#### [TASK STATEMENT]
Leave the pictures out, and repeat exactly every line from the one with "You are a computer-use" through the end of the data below.
====== DATA SHOWN ======
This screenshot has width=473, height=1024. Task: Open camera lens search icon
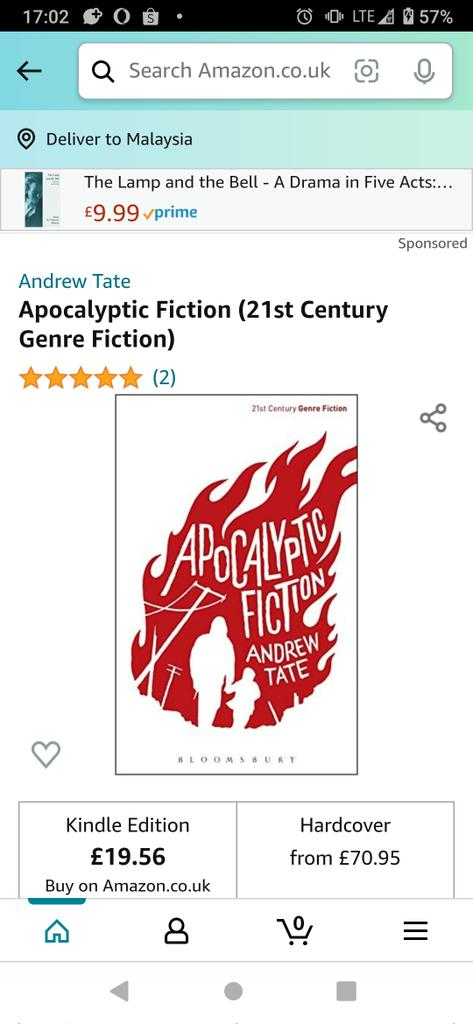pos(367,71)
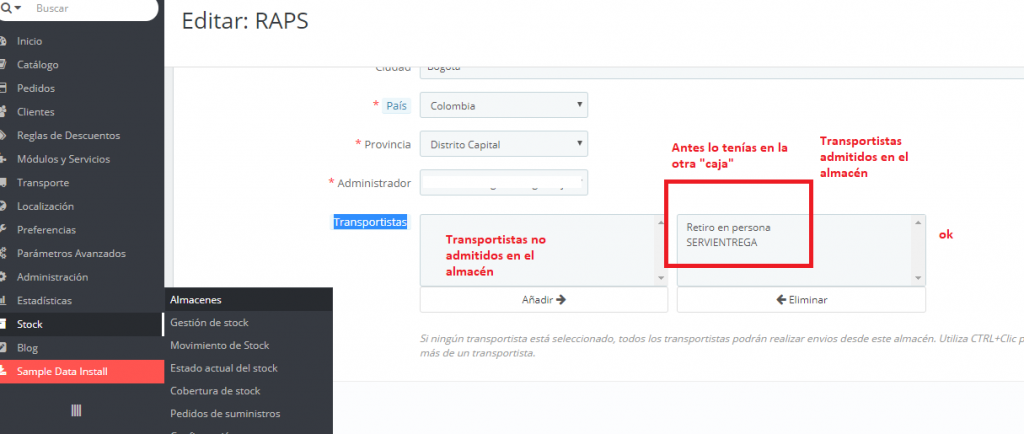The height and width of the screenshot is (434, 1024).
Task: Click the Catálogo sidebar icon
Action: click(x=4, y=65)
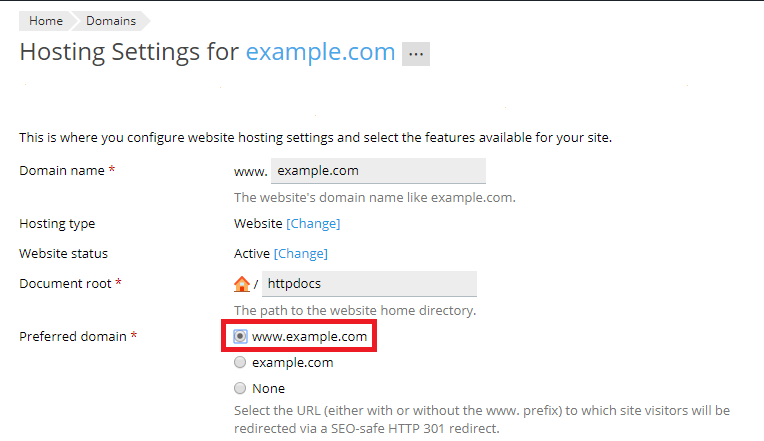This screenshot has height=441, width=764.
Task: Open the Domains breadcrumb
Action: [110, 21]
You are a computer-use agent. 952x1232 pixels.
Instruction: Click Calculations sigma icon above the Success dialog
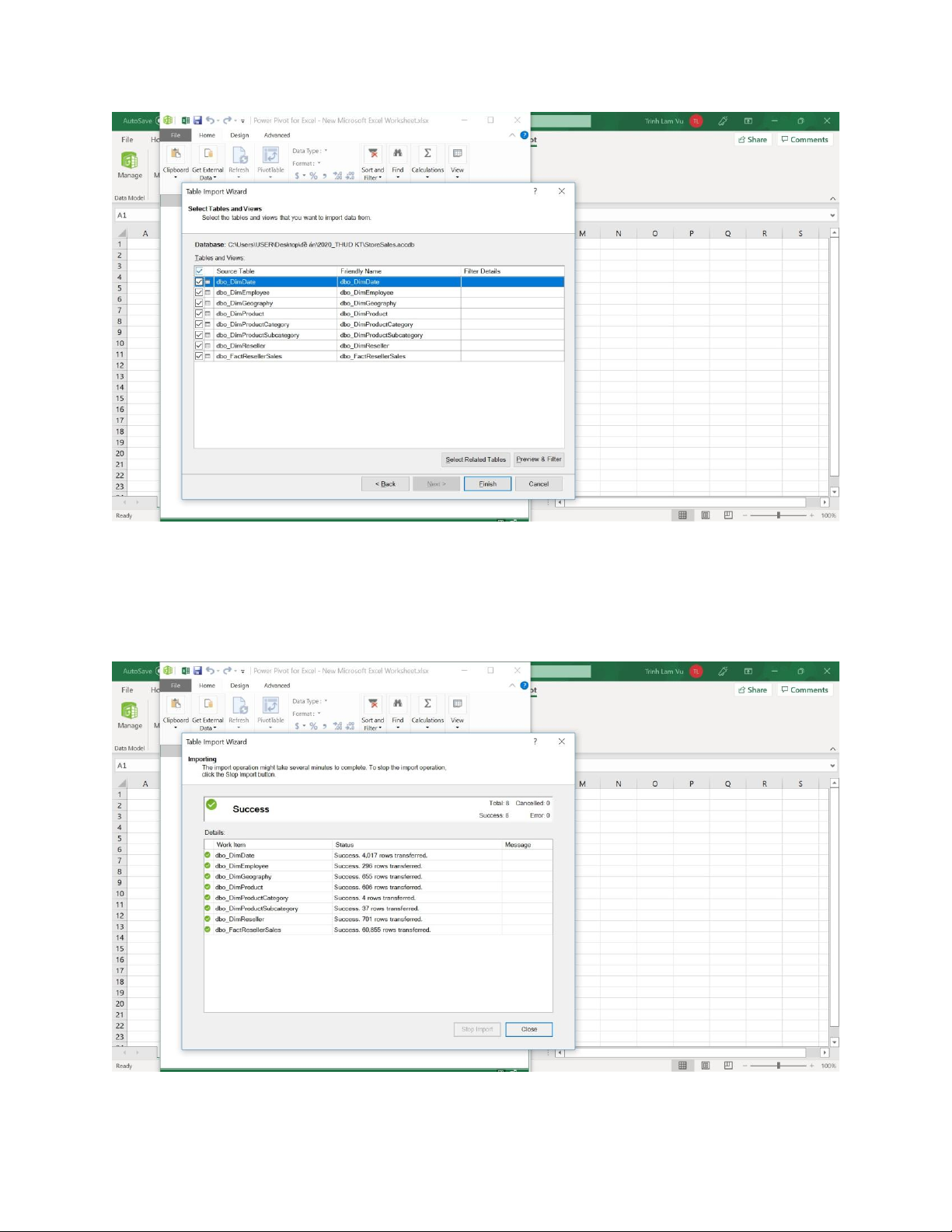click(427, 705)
======
#### [OUTPUT]
You are a computer-use agent. 952x1232 pixels.
Instruction: Click Calculations sigma icon above the Success dialog
click(427, 705)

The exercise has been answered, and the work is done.